Hello, fellow martial artists!

I'm currently a college professor just getting a martial arts program started at my University.  It's really a boon, having it there rather than it being my own - no worries about gathering/losing tuition, because the University already has their moolah!  I can be as strict as I like in my testing without worry of "losing customers" - which is just how I like it.  I started taking Tang Soo Do in the 1980s at a Chuck Norris studio and have some pretty old-fashioned views on martial arts which I (happily) see echoed by a number of people on this forum.  

I literally had no idea that a place like this existed.  I always want to ask questions/share thoughts/rant about something to other like-minded martial artists but the _downside_ of having the studio at my University is that I have no community to talk to: I'm still building it.  Although I tend to have no difficulty expressing my opinions to my students in most cases, there are definitely things that I don't like to say to my newbie white belts... I don't want to bias their clean minds, crush their idealistic beliefs about the martial arts, or steal their opportunity to learn some of these things for themselves.  Hence, I am incredibly grateful that you guys are here. =)
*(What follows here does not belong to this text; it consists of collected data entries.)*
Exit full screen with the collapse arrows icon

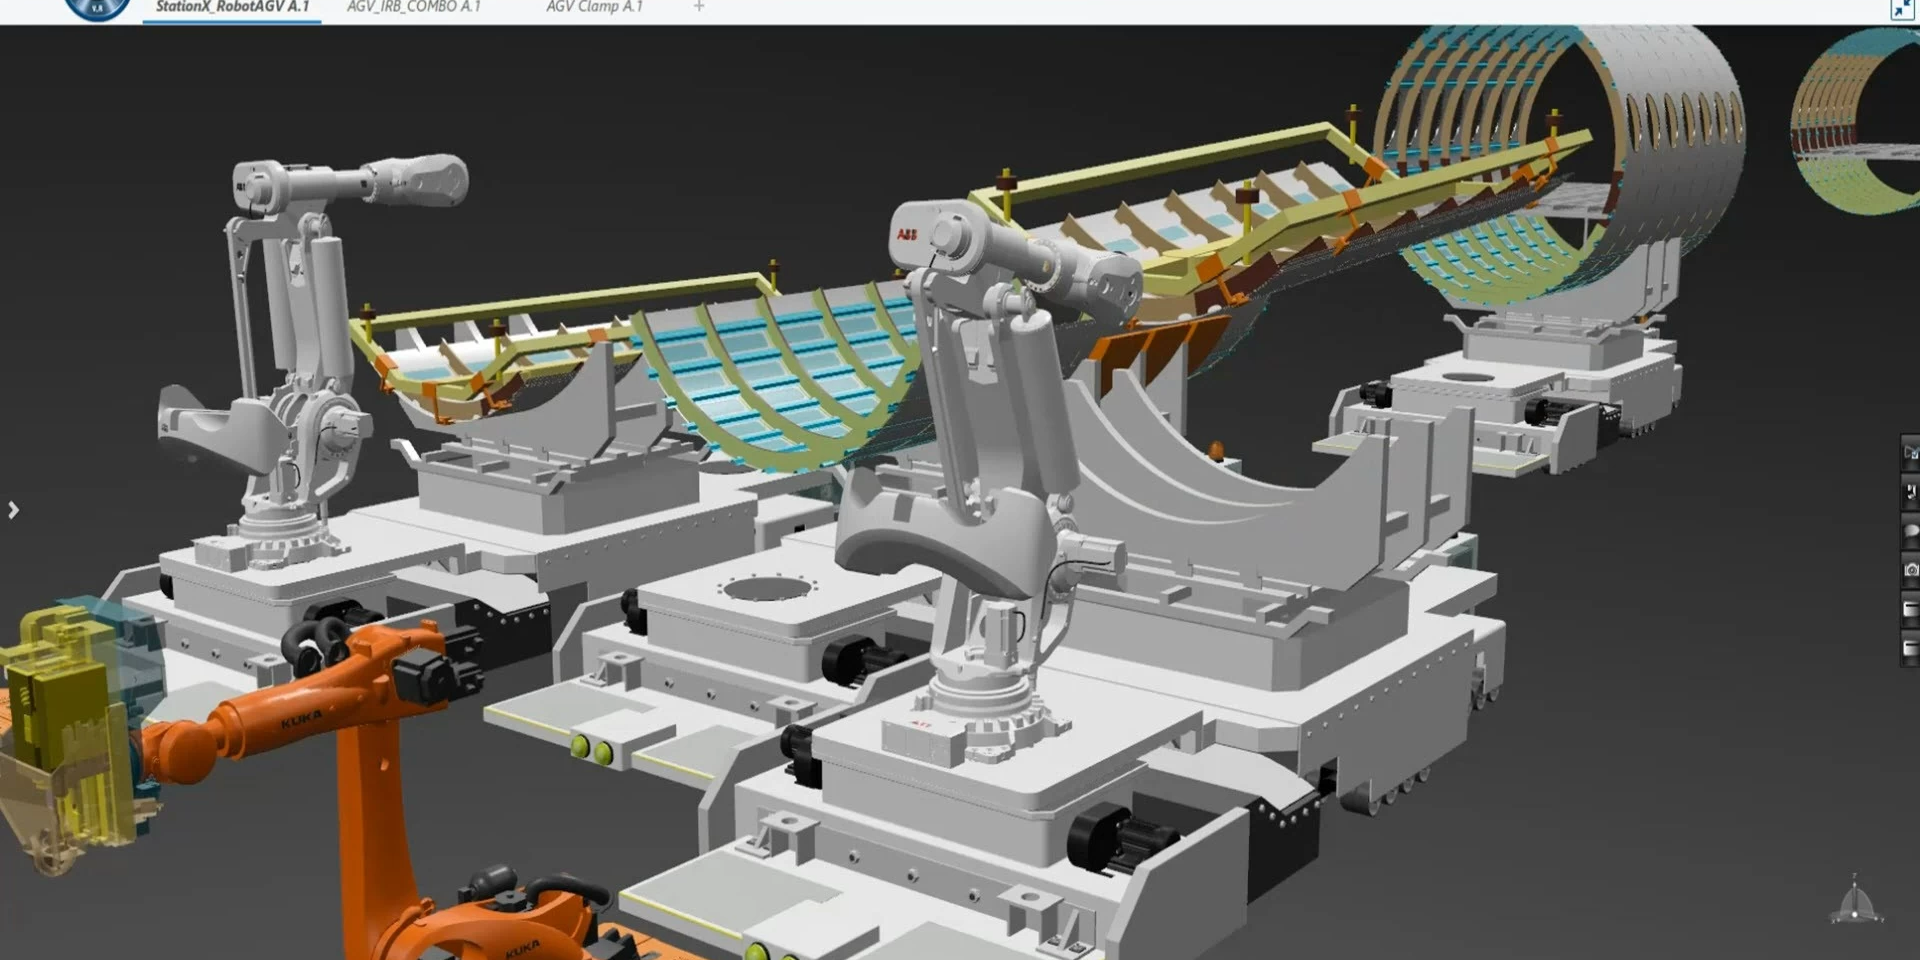tap(1901, 10)
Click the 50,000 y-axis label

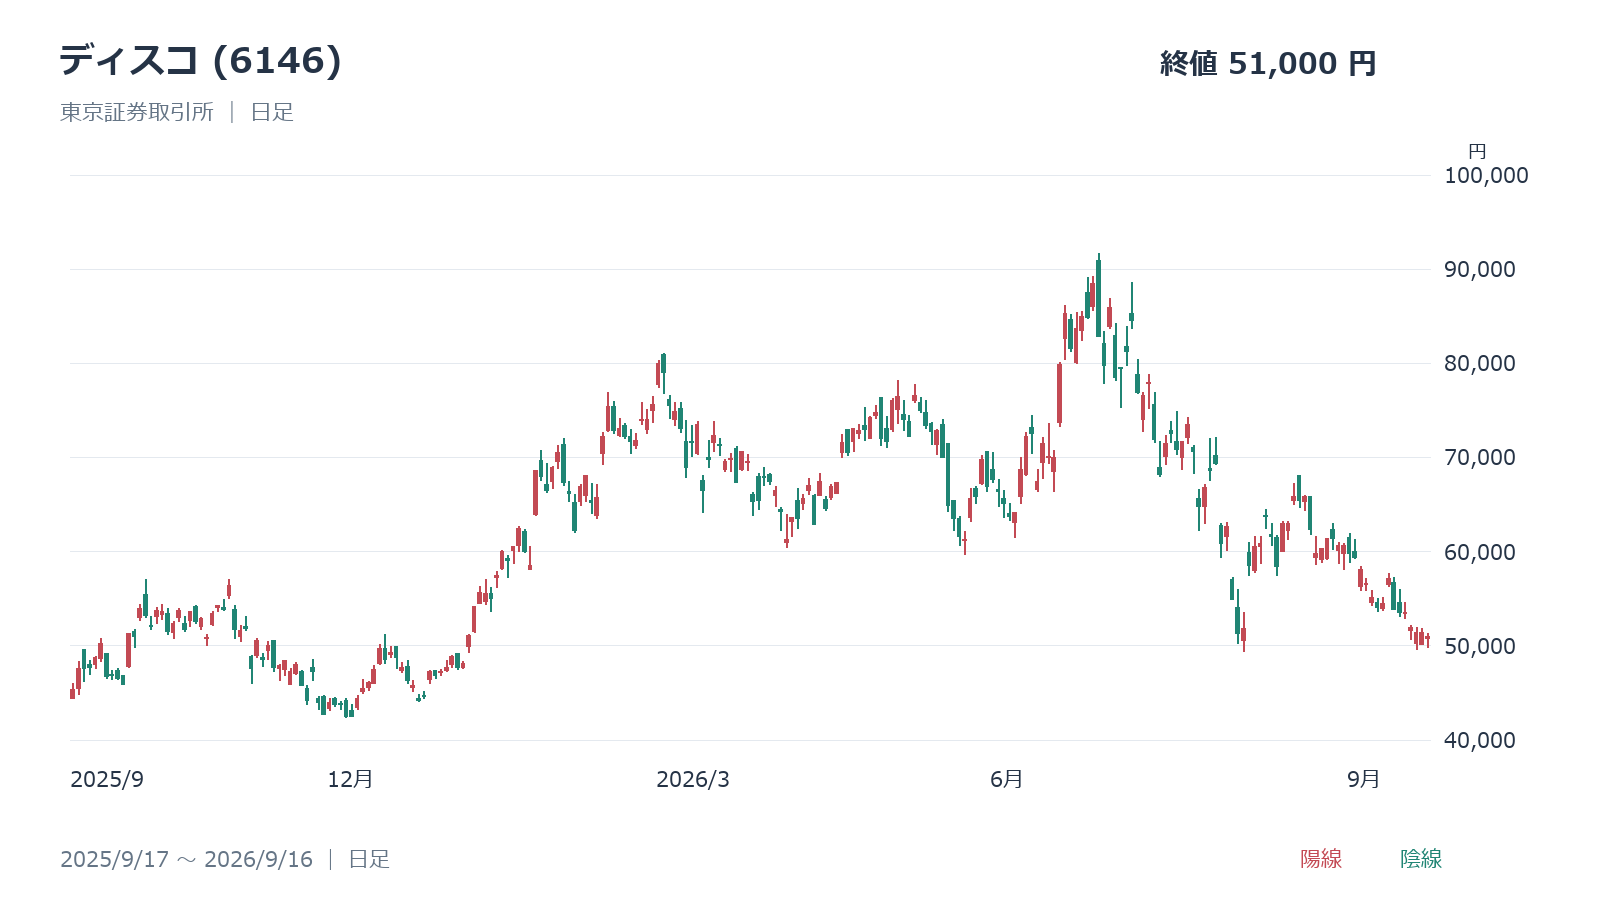[x=1480, y=646]
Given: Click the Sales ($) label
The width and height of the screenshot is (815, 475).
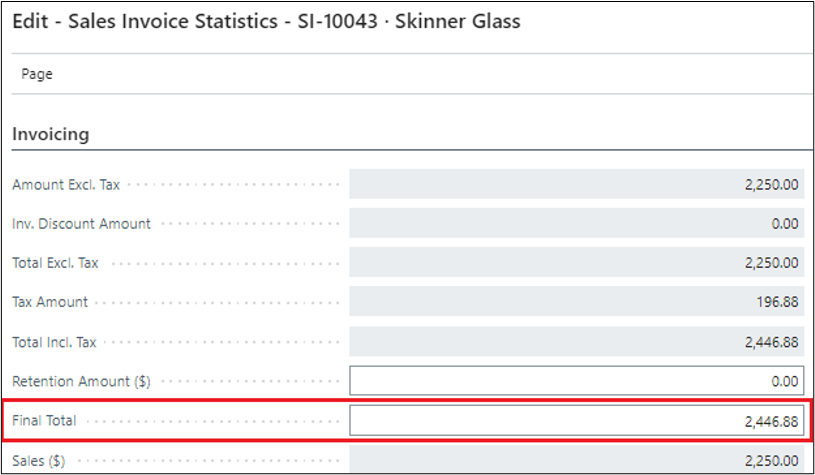Looking at the screenshot, I should click(x=37, y=460).
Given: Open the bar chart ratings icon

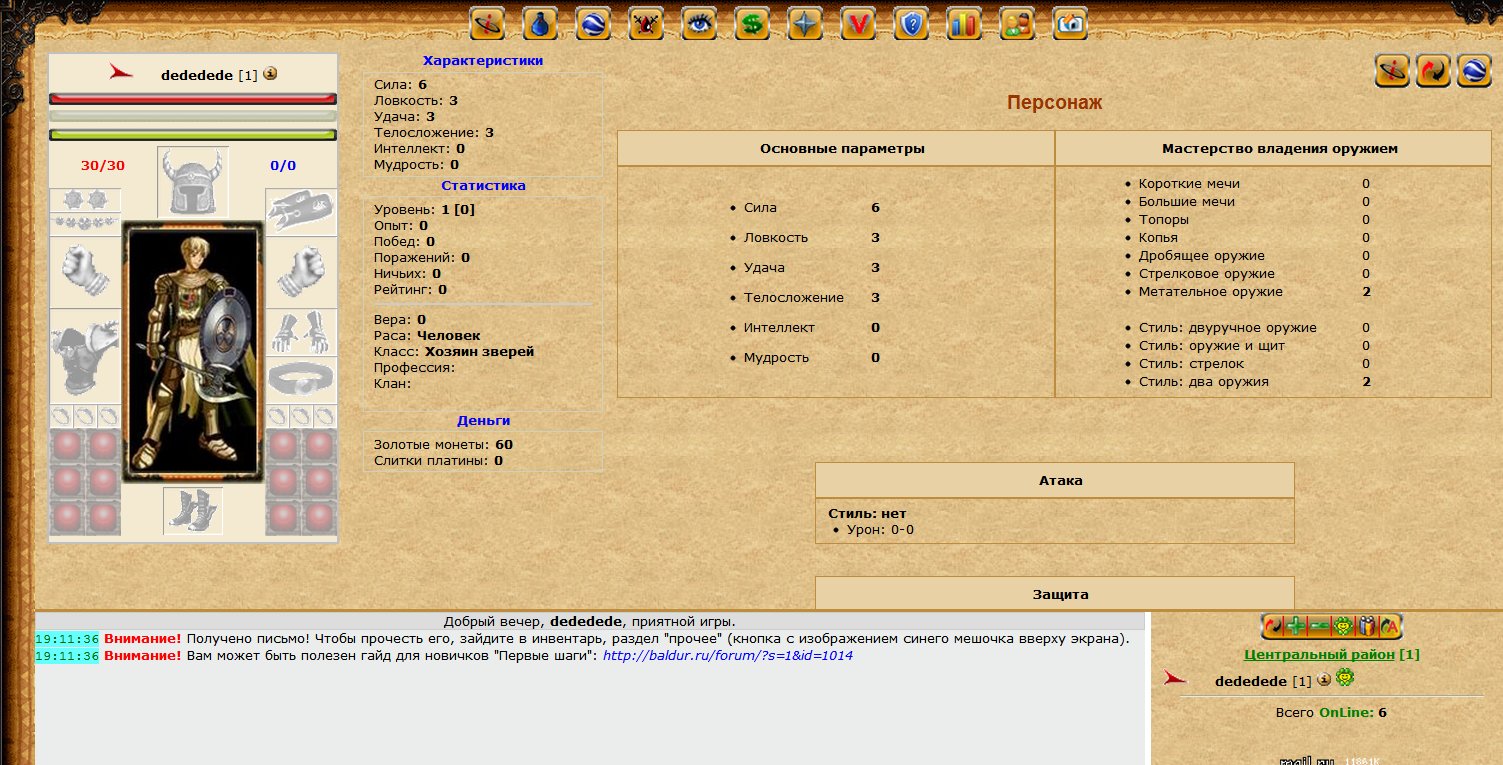Looking at the screenshot, I should coord(963,24).
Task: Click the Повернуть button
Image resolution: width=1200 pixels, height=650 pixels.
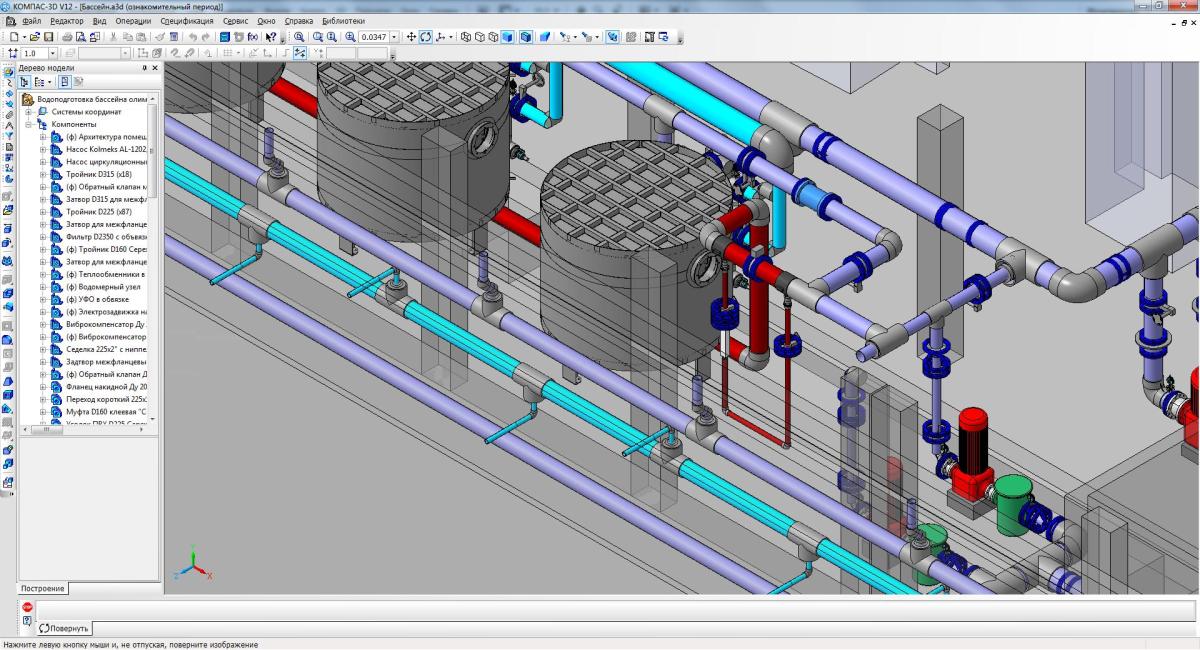Action: click(65, 628)
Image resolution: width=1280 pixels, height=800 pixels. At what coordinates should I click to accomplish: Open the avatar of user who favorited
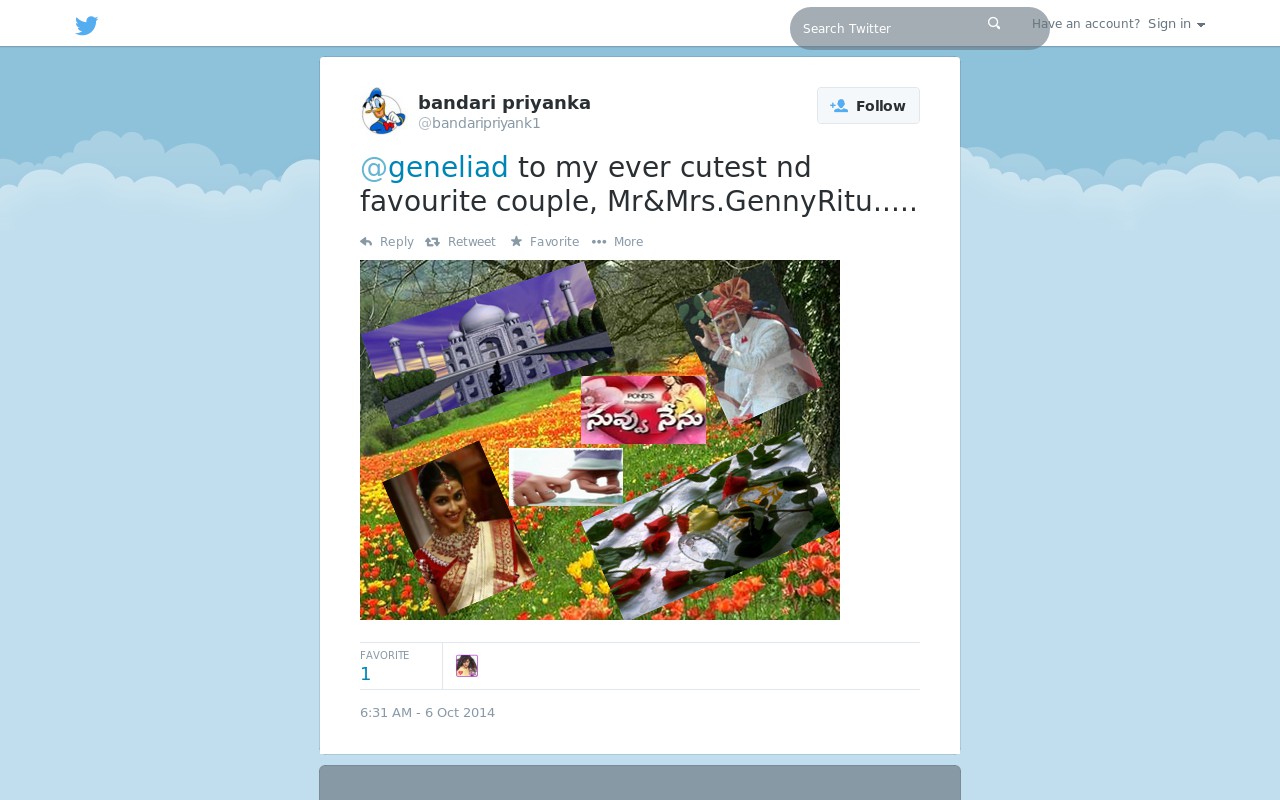click(x=467, y=666)
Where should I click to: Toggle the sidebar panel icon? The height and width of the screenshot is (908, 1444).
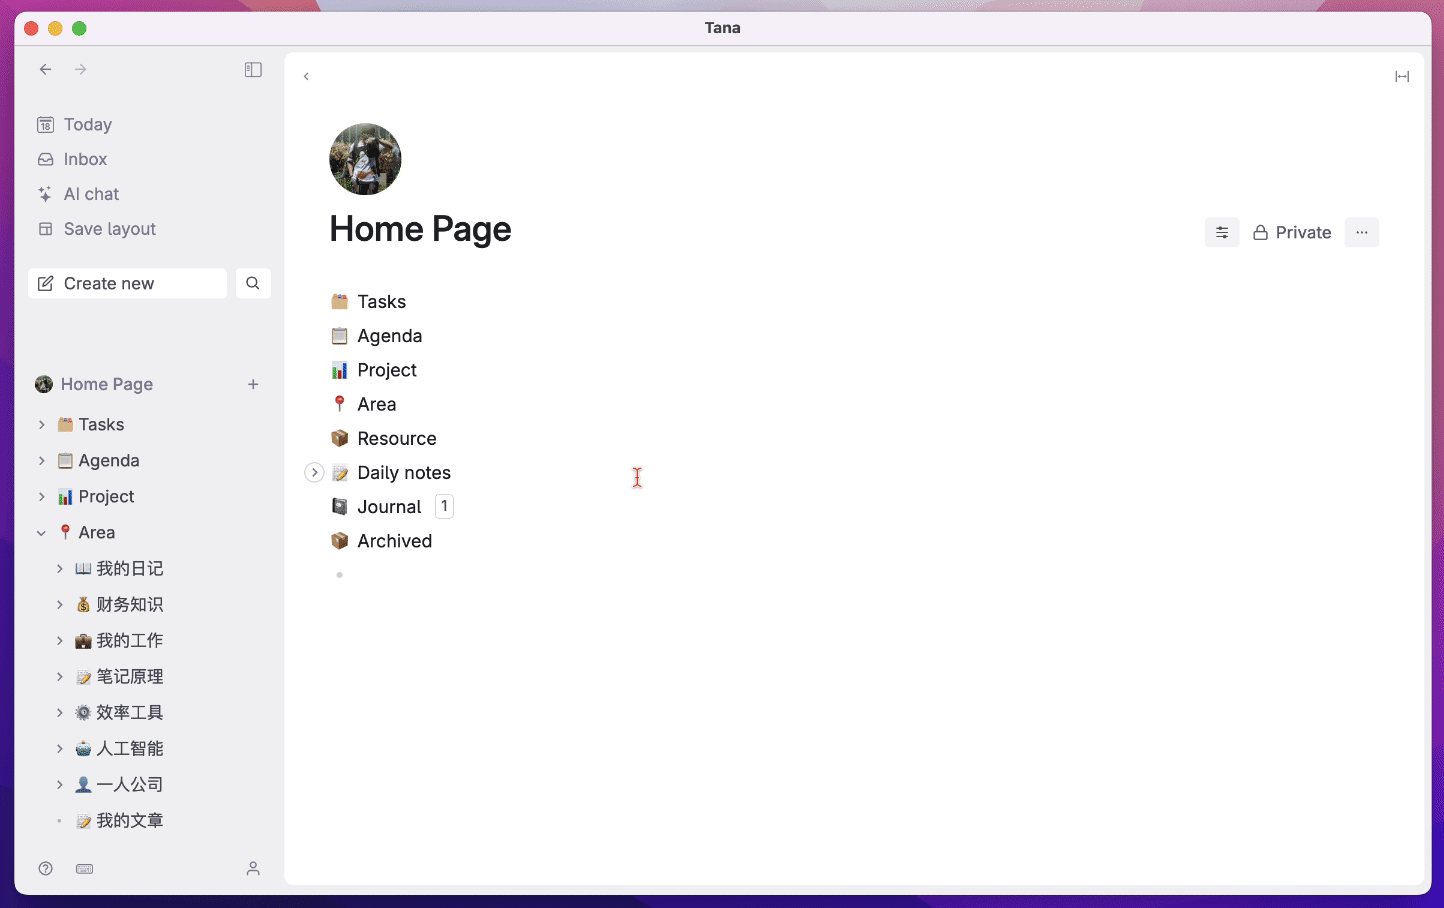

Hit me up if you have any thoughts/questions about TSD or teaching martial arts (although I'm primarly an academic professor at this University and my role as director of the martial arts program is quite new, I've been instructing or assistant instructing Tang Soo Do classes for over 20 years).  And certainly be expecting thoughts/questions about the same from me!

Nice to meet you!

FKJP


----------



## Dirty Dog (Mar 15, 2013)

Welcome to MT.


----------



## K-man (Mar 15, 2013)

Welcome.


----------



## Sukerkin (Mar 16, 2013)

Welcome aboard indeed, *FJP* :bows:.  I think you will find that MT has a huge treasure trove of discourse, both recent and 'ancient' {in internet terms :lol:} and it's rare that you will find a topic that you want to talk about that doesn't garner someone with a counterpoint for a lively chat .


----------



## Cyriacus (Mar 16, 2013)

Welcome to the forum, good sir!


----------



## dancingalone (Mar 16, 2013)

Welcome.  I'm pleased to see more TSD activity on the forum.


----------



## seasoned (Mar 16, 2013)

Welcome to mt fkjp. Your perception of this site is correct with a great bunch of participants on board. Enjoy......


----------



## SahBumNimRush (Mar 16, 2013)

Hello, and welcome to MT!  Great to have another TSD guy on here!


----------



## Makalakumu (Mar 16, 2013)

Welcome!  I've been on MT for almost ten years and I have formed a lot of friendships and working relationships that have grown my practice.  I practice TSD as well, so I'm sure we'll have chances to discuss our common passion.


----------



## grumpywolfman (Mar 16, 2013)

Welcome to MT! Congrats on your martial arts program at the University. When I first started in M.A. (MDK TSD), I appreciated a tough testing for rank; it made me feel like I really earned something. There was a written test, a physical fitness test (timed 2 mile run, push-ups, sit-ups), sparring, board breaking, and also forms, step-sparring, and answering questions in front of a panel of Black belts. My instructor believed in focusing on core strength, endurance, and learning proper technique before speed; in that technique plus speed would equal strength.


----------



## jezr74 (Mar 16, 2013)

Welcome FKJP.

Sent from my Nexus 7 using Tapatalk HD


----------



## Brian King (Mar 16, 2013)

Welcome to Martial Talk. Looking forward to reading your posts.

Regards
Brian King


----------



## DennisBreene (Mar 19, 2013)

Welcome to Martial Talk. It's exciting to see how many TSD artists we are acquiring.  What do you teach at the university?  Remember; while we are truly here, here is still just a vast morass of electrons and other subatomic particles.  Best not to take any of us too seriously.:uhyeah:


----------



## Yondanchris (Mar 27, 2013)

Welcome to MT! It would be awesome to teach my martial art (kenpo) at the local colleges! 
How did you begin the conversation with the college to begin the classes? 

Chris


----------



## sfs982000 (Mar 27, 2013)

Welcome to the forums!


----------



## Steve (Mar 27, 2013)

Too late, I fear.  FKJP has left the building.  I offended him.

http://www.martialtalk.com/forum/sh...building-Is-it-possible?p=1562474#post1562474


----------



## ETinCYQX (Mar 27, 2013)

Talk about ego though.


----------